The combination therapy is indicated to treat unresectable or metastatic solid tumours with the BRAF V600E mutation in adult and paediatric patients aged six years and above whose disease progressed after prior treatment and have no alternative treatment options.
It can also help slow down the growth of the tumour by blocking the signals which are associated with the BRAF and MEK kinases that are implicated in the growth of various cancer types.
The regulatory has granted the approval under its Accelerated Approval Program, where the continued approval is subject to verification and description of clinical benefit in a confirmatory trial.

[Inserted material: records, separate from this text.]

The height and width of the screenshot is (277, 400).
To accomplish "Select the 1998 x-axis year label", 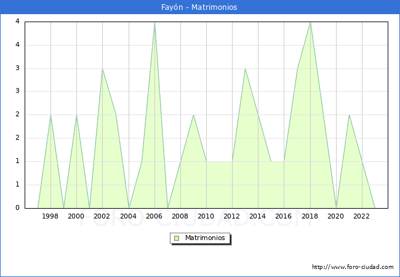I will (50, 216).
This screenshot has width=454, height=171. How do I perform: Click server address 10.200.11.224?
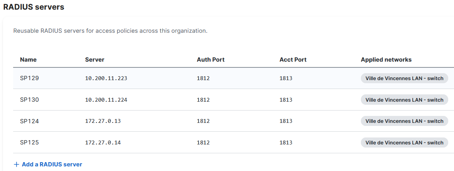[x=106, y=100]
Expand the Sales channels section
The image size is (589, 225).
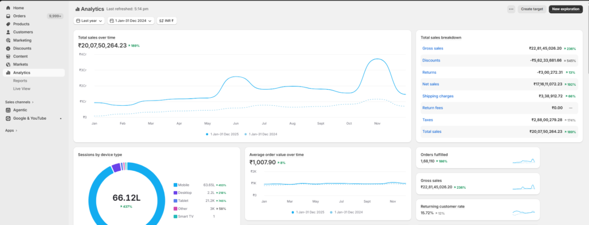(x=19, y=102)
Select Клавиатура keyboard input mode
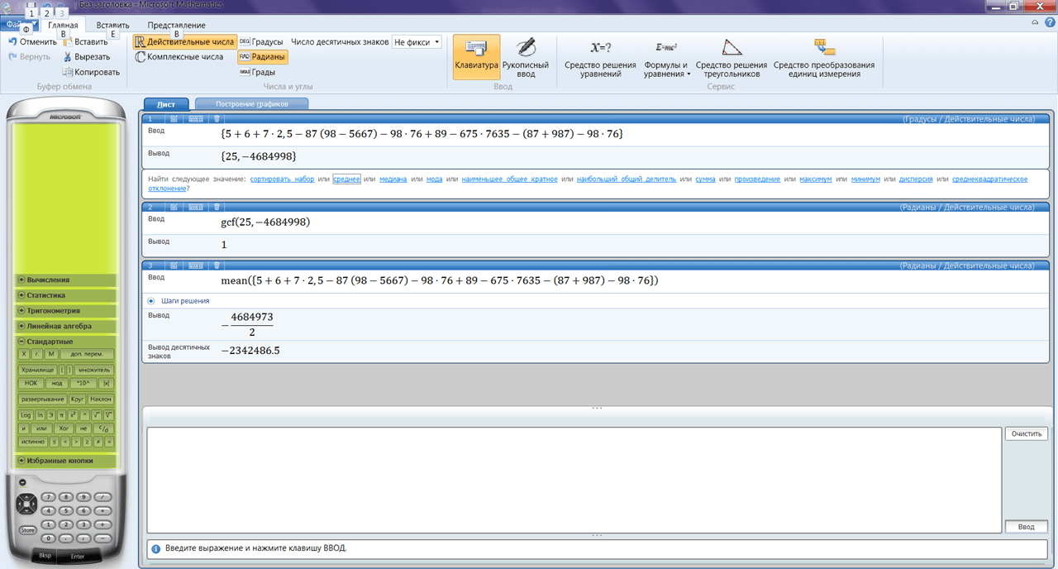 pos(476,57)
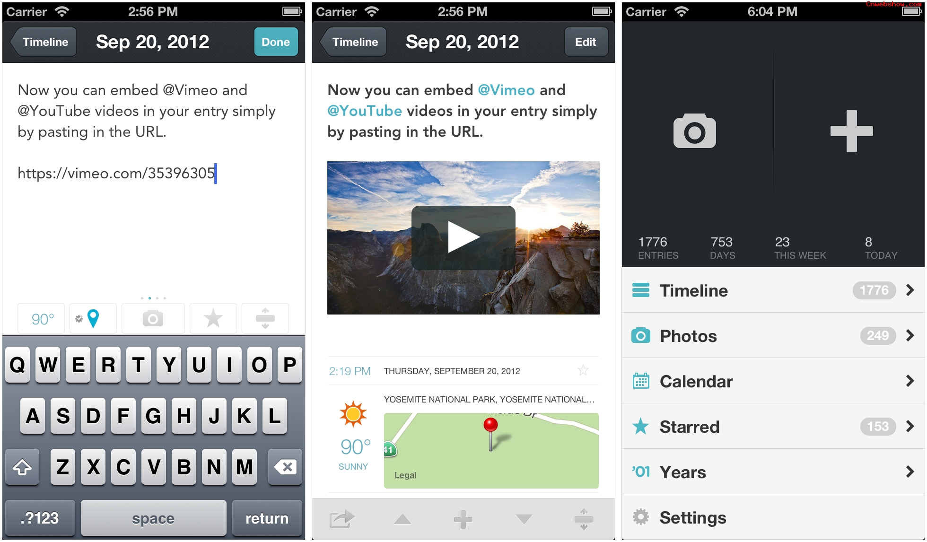Image resolution: width=927 pixels, height=542 pixels.
Task: Tap the Photos icon in sidebar
Action: 638,335
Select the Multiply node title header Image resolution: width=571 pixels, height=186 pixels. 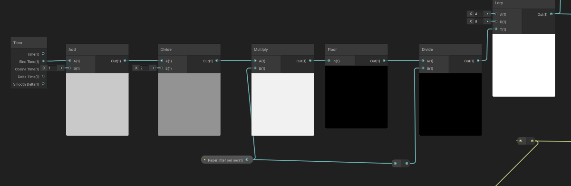tap(282, 49)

The drug combination is claimed to be the first and only BRAF/MEK inhibitor approved to treat solid tumours with the BRAF V600E mutation and is the only inhibitor for paediatric patients.
Novartis stated that the regulatory approval was supported by the clinical efficacy and safety data obtained from three clinical trials, including the Phase II Rare Oncology Agnostic Research (ROAR) basket study and the NCI-MATCH Subprotocol H study.
In the studies, the Tafinlar + Mekinist treatment resulted in up to 80% of overall response rates in BRAF V600E solid tumours patients.
The solid tumours include high- and low-grade glioma, biliary tract cancer and certain gynaecological and gastrointestinal cancers.
Furthermore, an additional study X2101 showed the combination therapy’s clinical benefit and acceptable safety profile in paediatric patients.
Novartis Oncology US head Reshema Kemps-Polanco said: “Tackling cancer is complex, which is why it is so important that we continue to follow the science as we pursue meaningful advances and new approaches to treating cancer.
“We are grateful to the patients, and to the multitude of individuals and teams working together to make this latest approval possible as we strive to do more for more people living with cancer.”